Paying judges


THE GENERAL Assembly is being pretty tight-fisted about proposed pay raises for state judges. Ignoring recommendations from its own Judicial Compensation Commission, the legislature would give some judges even less than the cost-of-living increase most other state employees are slated to get. With so many other lucrative opportunities for lawyers, the Assembly's proposed action is woefully shortsighted.

Maryland's judges have not had a raise since 2002. Currently, the salaries range from about $112,250 for a District Court or trial judge to about $151,350 for the chief judge of the Court of Appeals. The Judicial Compensation Commission, which was created by the legislature and chaired by former state Sen. Laurence Levitan, recommended graduated salary increases from $15,000 to $30,000 total, phased in over four years.

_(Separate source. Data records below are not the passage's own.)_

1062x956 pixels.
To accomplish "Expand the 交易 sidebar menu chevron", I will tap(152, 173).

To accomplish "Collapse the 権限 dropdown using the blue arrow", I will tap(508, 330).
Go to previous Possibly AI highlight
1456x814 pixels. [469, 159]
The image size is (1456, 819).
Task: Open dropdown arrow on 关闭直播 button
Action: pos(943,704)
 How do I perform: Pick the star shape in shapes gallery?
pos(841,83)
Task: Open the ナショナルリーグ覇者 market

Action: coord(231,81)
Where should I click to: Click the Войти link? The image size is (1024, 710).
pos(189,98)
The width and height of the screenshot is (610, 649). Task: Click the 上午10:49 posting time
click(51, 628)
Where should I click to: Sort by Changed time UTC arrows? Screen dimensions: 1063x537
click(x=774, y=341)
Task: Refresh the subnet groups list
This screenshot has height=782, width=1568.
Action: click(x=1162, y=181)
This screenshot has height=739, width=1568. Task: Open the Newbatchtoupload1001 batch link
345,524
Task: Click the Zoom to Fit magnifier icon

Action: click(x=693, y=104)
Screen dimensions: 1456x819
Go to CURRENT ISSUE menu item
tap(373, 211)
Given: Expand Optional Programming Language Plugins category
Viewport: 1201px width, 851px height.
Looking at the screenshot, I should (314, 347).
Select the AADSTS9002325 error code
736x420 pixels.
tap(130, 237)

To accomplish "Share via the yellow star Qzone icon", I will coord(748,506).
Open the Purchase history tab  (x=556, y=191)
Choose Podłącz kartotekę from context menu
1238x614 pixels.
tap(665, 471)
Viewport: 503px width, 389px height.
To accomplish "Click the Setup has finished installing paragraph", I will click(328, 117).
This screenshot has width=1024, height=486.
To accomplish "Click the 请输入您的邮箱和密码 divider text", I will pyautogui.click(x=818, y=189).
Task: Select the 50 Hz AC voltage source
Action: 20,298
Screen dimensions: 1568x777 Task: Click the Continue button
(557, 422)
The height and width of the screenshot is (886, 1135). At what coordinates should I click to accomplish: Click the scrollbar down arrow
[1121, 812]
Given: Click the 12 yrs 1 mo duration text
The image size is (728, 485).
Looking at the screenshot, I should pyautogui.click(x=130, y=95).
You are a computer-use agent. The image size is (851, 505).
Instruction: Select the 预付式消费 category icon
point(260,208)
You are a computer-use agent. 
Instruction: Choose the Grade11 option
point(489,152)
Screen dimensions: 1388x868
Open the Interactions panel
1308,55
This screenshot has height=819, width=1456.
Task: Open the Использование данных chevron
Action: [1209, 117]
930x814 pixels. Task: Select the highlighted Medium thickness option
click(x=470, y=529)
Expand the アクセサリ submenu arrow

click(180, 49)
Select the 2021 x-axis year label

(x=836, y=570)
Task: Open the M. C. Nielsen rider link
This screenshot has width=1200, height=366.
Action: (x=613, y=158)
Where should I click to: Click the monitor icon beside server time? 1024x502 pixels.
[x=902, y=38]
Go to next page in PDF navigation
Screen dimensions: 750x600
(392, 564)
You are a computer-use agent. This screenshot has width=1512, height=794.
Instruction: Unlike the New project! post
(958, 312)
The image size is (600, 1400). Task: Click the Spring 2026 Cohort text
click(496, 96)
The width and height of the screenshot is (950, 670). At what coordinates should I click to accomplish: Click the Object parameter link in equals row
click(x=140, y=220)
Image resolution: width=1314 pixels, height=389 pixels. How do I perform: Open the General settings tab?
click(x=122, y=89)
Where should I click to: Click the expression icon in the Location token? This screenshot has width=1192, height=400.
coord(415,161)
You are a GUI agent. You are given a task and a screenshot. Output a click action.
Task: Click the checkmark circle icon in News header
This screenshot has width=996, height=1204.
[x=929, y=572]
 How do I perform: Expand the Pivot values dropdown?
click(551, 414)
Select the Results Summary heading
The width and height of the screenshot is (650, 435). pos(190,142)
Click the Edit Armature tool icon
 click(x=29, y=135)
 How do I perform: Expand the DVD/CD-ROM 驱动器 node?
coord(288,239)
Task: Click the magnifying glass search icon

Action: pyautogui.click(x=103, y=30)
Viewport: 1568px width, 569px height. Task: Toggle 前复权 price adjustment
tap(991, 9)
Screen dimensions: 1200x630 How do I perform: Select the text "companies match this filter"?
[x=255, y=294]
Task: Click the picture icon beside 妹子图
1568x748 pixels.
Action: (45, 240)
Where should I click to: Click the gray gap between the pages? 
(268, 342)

The commission argued that the increases were feasible because of the state's improving financial condition, and necessary for Maryland to keep pace with nearby states such as Delaware, Pennsylvania and Virginia. In addition, there is concern about attracting more candidates with "diversity and depth of experience," especially candidates from the private sector with firsthand knowledge of business and technology issues.

But the House and Senate each offered proposals that would increase salaries over four years by a total of about $1,500 to $7,500. In a strange reversal, both chambers would give appellate judges a smaller salary boost than trial judges, at least initially. That means a Court of Appeals judge could get a maximum $2,500 raise starting in July 2005, or about $500 less than he or she would get from the proposed cost-of-living increase.

Neither chamber has done right by the judges, and the proposed increases seem downright stingy. But even if the legislature cannot meet the commission's recommendations, coming closer to those figures would be far more acceptable.